[Exercise description]: In the material below, find the line with "Focus the Receiver's username field"; set down that line and every line after it to the end, exactly, without pictures.
---
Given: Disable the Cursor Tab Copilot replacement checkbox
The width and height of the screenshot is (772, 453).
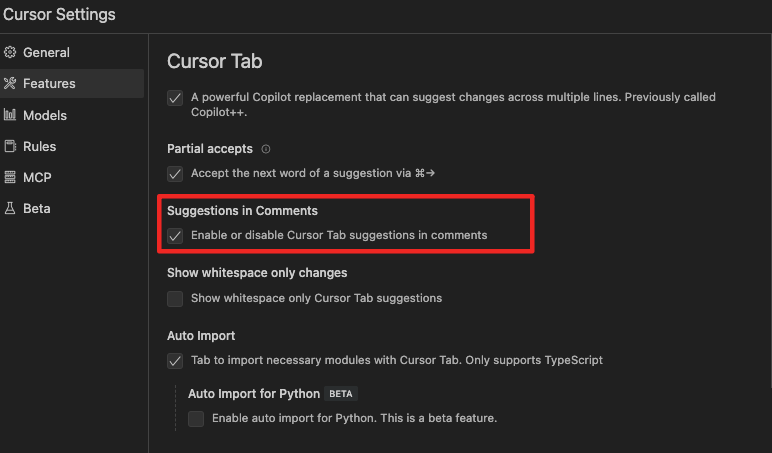Looking at the screenshot, I should (x=175, y=98).
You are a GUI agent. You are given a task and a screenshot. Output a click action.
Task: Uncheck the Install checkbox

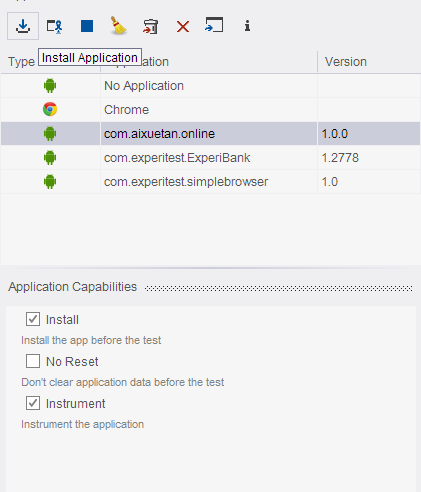coord(33,319)
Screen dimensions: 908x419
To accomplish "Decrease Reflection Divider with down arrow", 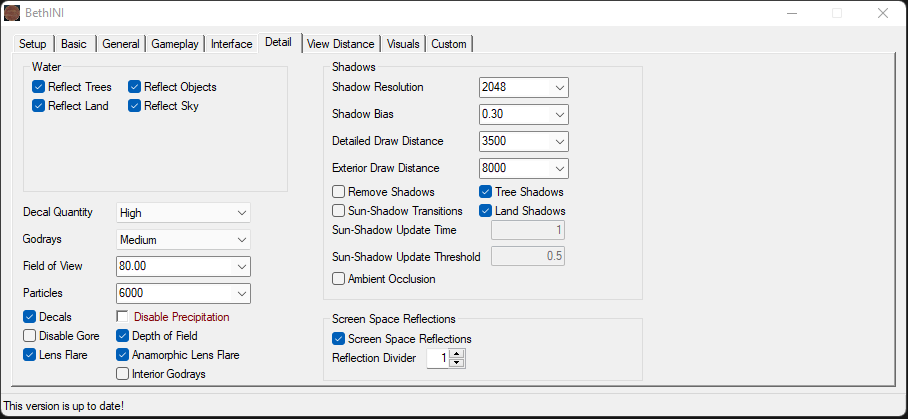I will click(x=457, y=362).
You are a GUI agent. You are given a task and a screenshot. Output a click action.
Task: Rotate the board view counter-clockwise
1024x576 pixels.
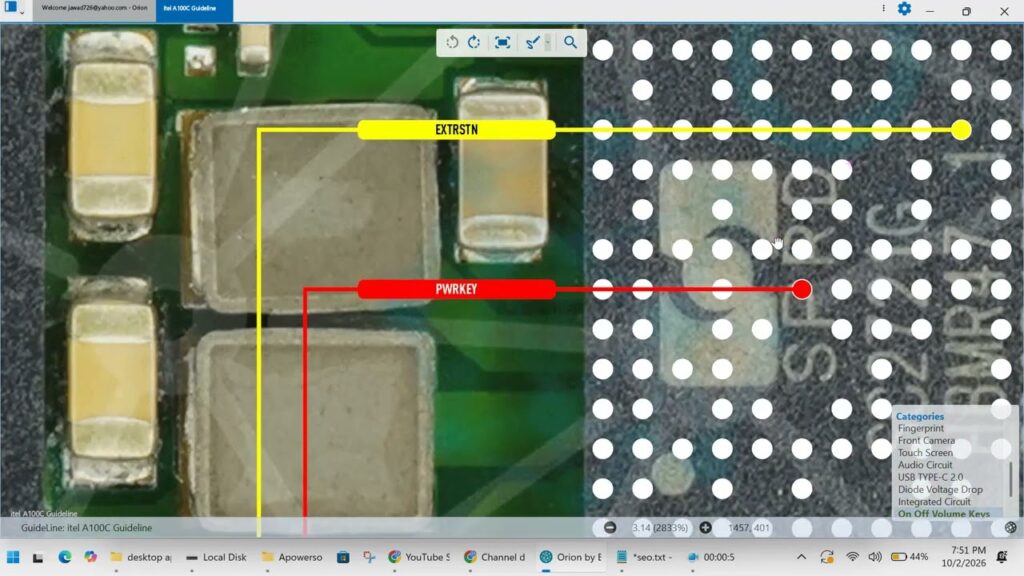[x=452, y=42]
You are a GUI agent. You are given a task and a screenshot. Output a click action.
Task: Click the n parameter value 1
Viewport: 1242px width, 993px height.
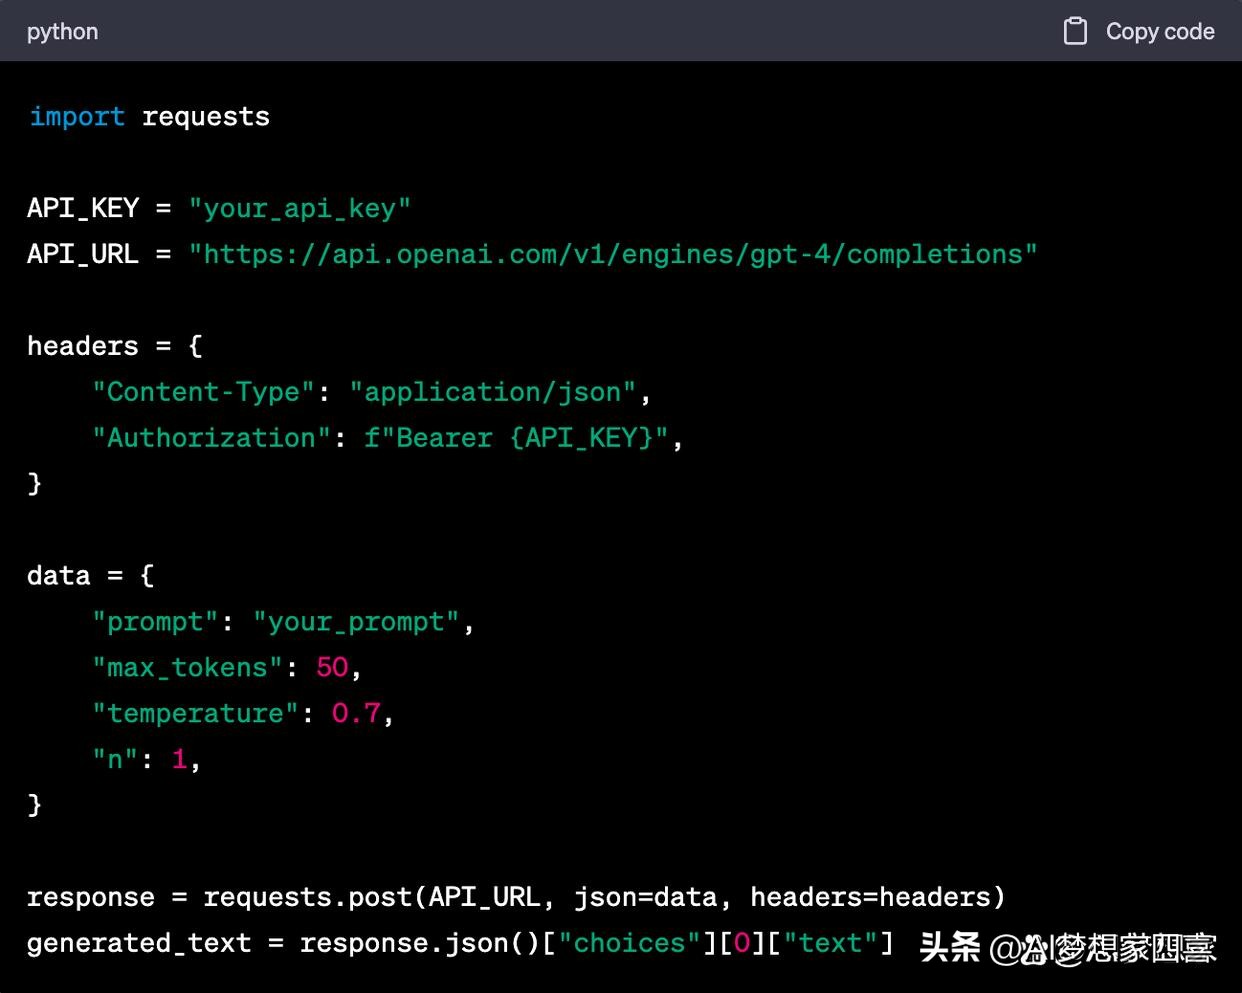tap(180, 759)
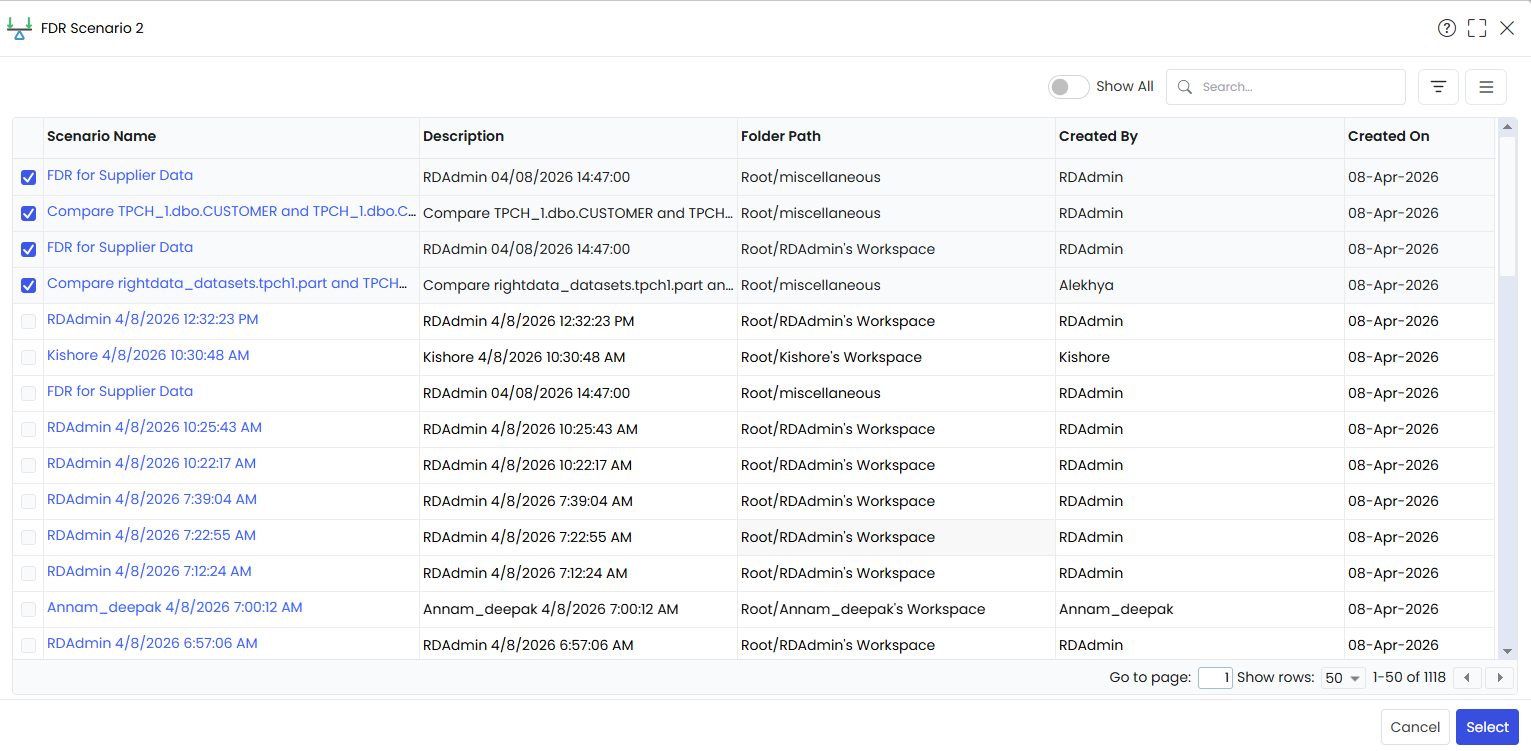Go to next page arrow

[x=1499, y=678]
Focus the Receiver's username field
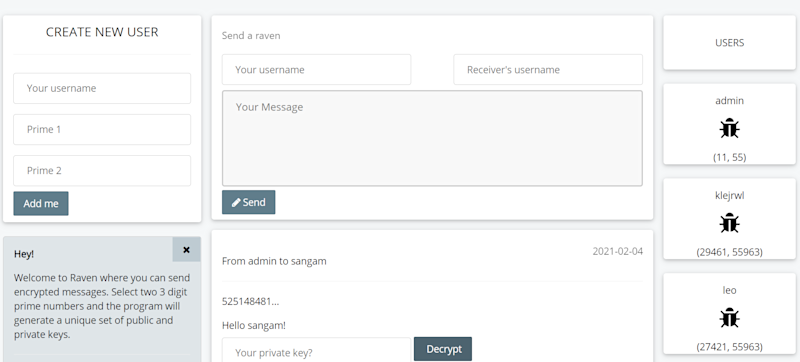The width and height of the screenshot is (800, 362). pos(548,70)
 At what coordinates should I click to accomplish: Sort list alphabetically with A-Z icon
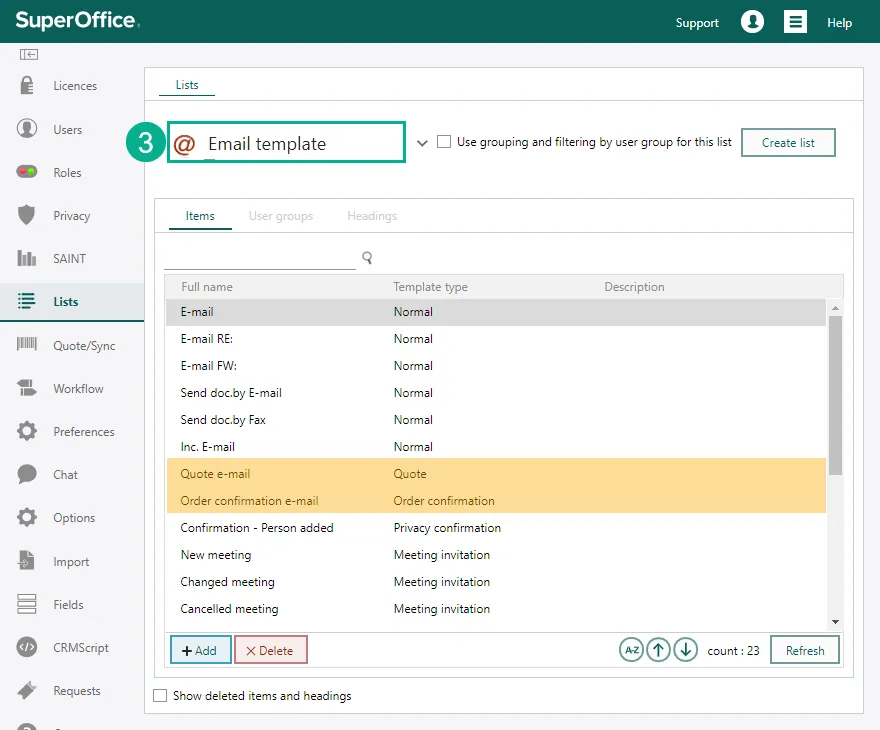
---
[Answer space]:
Focus the Receiver's username field
The width and height of the screenshot is (800, 362). pos(548,70)
 At what coordinates should I click to accomplish: Sort list alphabetically with A-Z icon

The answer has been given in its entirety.